The newspaper says, “Country on Edge,” after a shooting of police in Baton Rouge closely follows one in Dallas. I feel nothing. Nor am I concerned about the police killing of Philando Castle in Minnesota. These are isolated incidents, and the efforts of the media, not to mention Trump, to turn these into movement-defining moments is not helpful, just as Bush’s use of 9/11 to create a ‘War on Terror’ was misguided and more damaging to “us” than to “them.” The Brexit vote, on the other hand, is more symbolic of a turn that history books will recognize. It’s hard to see how disaffection with the status quo will not continue to grow as the world’s population increases, resources diminish and climate change disrupts. Immigration is an issue that runs through Trump, Brexit, terrorism and Turkey, and it’s a problem without an answer.

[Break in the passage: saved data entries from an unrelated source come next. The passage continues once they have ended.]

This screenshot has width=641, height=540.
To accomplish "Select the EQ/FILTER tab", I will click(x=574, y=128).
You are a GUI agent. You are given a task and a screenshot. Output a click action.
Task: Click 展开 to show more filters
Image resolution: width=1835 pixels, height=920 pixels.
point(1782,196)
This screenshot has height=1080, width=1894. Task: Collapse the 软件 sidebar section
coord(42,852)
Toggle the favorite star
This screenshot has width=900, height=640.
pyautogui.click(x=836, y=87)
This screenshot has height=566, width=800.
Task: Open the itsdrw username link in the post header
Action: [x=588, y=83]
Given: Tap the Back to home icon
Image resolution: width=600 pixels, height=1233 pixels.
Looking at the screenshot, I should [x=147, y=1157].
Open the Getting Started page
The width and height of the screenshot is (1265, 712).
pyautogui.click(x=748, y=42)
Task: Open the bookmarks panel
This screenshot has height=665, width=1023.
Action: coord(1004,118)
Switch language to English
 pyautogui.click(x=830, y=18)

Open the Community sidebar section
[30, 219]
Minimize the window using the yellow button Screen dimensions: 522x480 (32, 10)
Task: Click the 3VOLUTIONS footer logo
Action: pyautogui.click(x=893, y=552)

Where there are problems with answers, it is often the case that politics or political leaders simply aren’t up to dealing with them. I read in Silk Roads today about the American plan to curry favor with Egypt by financing construction of the Aswan Dam, only to have Southern senators block the plan out of concern that the dam would result in lower cotton prices that would hurt their constituents. As a result, Russia moved in to build the dam, throwing a wrench in our geopolitical strategy. In today’s world, the Obama administration is trying to bring Iran back into the community of nations to lessen the threat of nuclear proliferation (and warfare) and build a working relationship to combat ISIS and Middle East disruptions. Republicans in Congress, however, are scuttling Boeing’s deal to sell $20 billion of aircraft to Iran, effectively reneging on the promise of economic benefits in the nuclear arms treaty Obama negotiated. Is history repeating itself?